The event, which was held at the Panoramic Hall of the Montreal Science Centre on 21-22 June, included a section on reverse logistics.
The objective of the workshop was to explore the necessary conditions for companies to extend product life cycles.
On the opening day, Panalpina’s keynote speaker Dimitri Brink, country head of marketing and sales in Canada, presented on how state-of-the-art technology and global supply chain networks are the key to enabling the transition to circular economies.
The supply chain perspective
Panalpina’s presentation focused on how logistics providers can be key enablers and drivers of the transition to more sustainable circular supply chains in the future.
“Product life cycles are getting shorter and consumers demand that products be delivered faster, but you can’t keep up if you need to manufacture and ship the product from the other side of the world. If you stick to this model with long supply chains you only end up having an unsustainable increase of inventories,” said Brink.

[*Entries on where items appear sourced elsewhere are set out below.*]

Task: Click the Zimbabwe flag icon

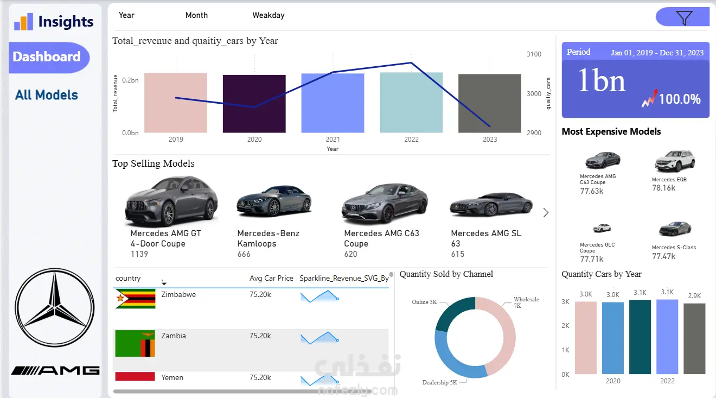Action: point(135,299)
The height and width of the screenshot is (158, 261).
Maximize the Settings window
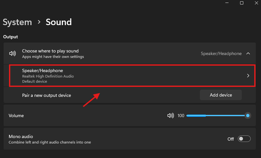point(242,3)
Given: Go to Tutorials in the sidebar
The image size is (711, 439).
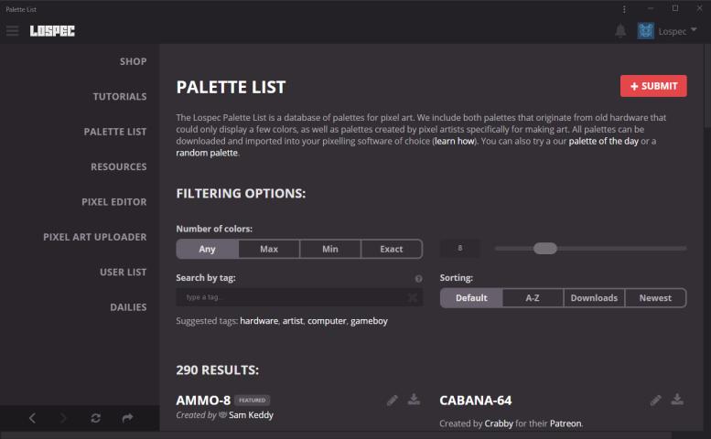Looking at the screenshot, I should [120, 97].
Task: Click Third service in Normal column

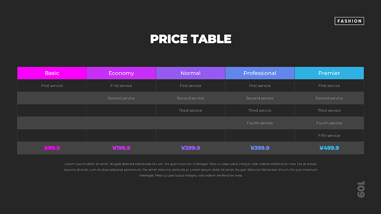Action: click(x=191, y=111)
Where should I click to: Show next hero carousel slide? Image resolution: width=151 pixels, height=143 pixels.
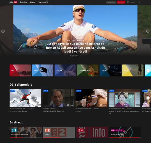(x=148, y=31)
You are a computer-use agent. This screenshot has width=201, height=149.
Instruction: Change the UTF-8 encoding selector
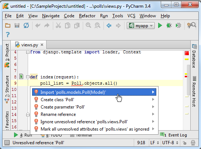(170, 143)
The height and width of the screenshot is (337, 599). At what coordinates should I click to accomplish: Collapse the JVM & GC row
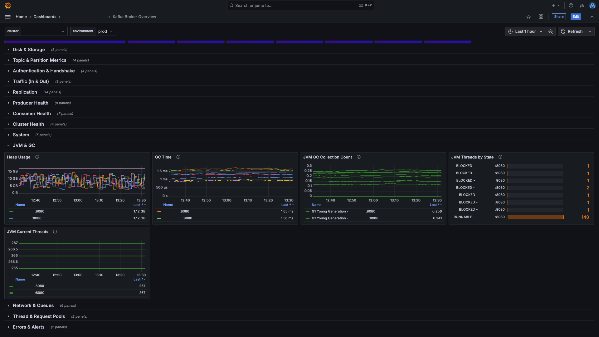[x=24, y=145]
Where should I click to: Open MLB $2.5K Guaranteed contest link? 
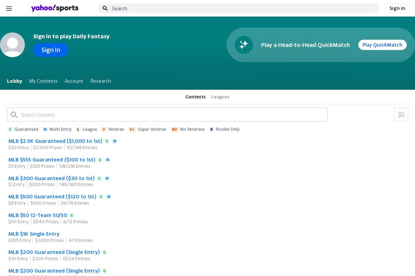[55, 141]
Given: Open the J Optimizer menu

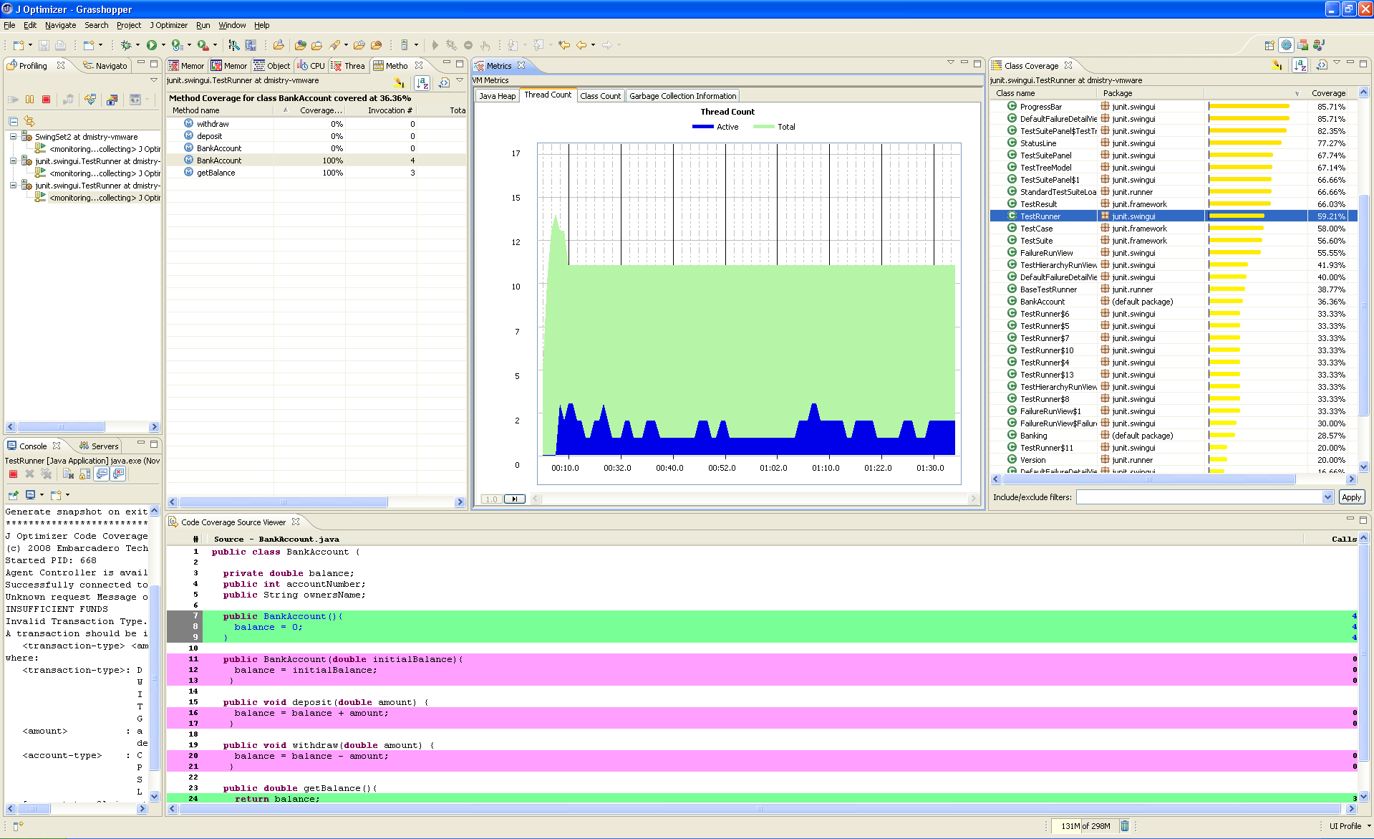Looking at the screenshot, I should [x=169, y=25].
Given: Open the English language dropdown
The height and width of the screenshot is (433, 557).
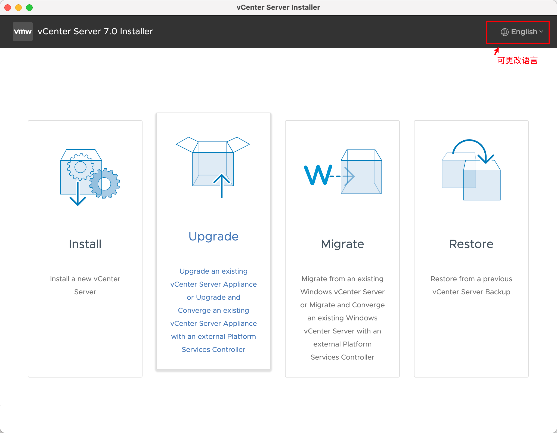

Trillions of dollars of inventory trapped in supply chains and very high rates of scrapping are the hidden cost of today’s take-make-dispose model. And the cost is not just financial, but also environmental.
New industry opportunities
However, things are starting to change. Technology such as 3D printing, for example, makes local production of make-on-demand and personalized products more likely.
From a remanufacturing perspective, it is now becoming easier for people to get access to spare parts and repair products.
“We are seeing a shift from linear manufacturing to distributed manufacturing, and from linear supply chains to circular supply chains. The large batch units made in Asia-Pacific are now becoming modular products that are personalized and assembled close to customer demand,” added Brink.
This means that logistics providers are going beyond just moving products. They are now increasingly taking responsibility for manufacturing and repair, as well as the local sourcing and procurement of products.
Panalpina’s keynote speaker Dimitri Brink, country head of marketing and sales in Canada.
The global facility networks of the large logistics providers are well placed to help customers to distribute and re-localize their new manufacturing techniques.
“Few companies in the world have a global footprint with a management team in every country, one system to govern and link all of those locations, and facilities that can manufacture and repair products locally or 3D-print parts for our customers on demand,” added Brink. “And we find that once we have the skills to manufacture products, then we already have the skills to repair and remanufacture products, something we do in our facility in Dubai.”
Apart from Dubai, Panalpina’s warehouses in Brazil, Panama, and the Czech Republic have been transformed into manufacturing facilities and gone from simply storing inventories of products made overseas to manufacturing them in or closer to the country of demand.
“We also 3D-print parts in our facility in London, and specifically to extend the life of a product, we recently completed a project with our research team at Cardiff University, where a watch repair company wanted to fix a watch but was unable to do so as they couldn’t source the parts," continued Brink. "We printed them using our spare parts on demand 3D printing and the issue was resolved. The product went from labelled for scrapping to having an extended life cycle.”
New generation of consumers as drivers of change and logistics providers as key enablers
Many factors, including macroeconomic and sociopolitical changes, are in play but probably the single biggest driver of change is us, the consumers, and especially the younger generation of consumers who are buying differently. On the one hand we expect things immediately when we buy online, and on the other hand we are environmentally conscious and open to the shared economy.
For companies that move products all over the world the transition to shorter and circular supply chains is a great opportunity. And not just a commercial opportunity but also one to combine economic advantages with wider environmentally sustainable gains.
Panalpina and the entire industry can play a major part in changing supply chains from the elongated take-make-dispose supply model of today to sustainable, circular supply chains.
“We want to drive this change. It is better for business, it is better for us as a society, and it is better for the wider environment as less raw materials are tied up in obsolete inventories. There are challenges, but this is the first step in addressing the challenges,” concluded Brink.
Panalpina is a steering committee member of the European Remanufacturing Council.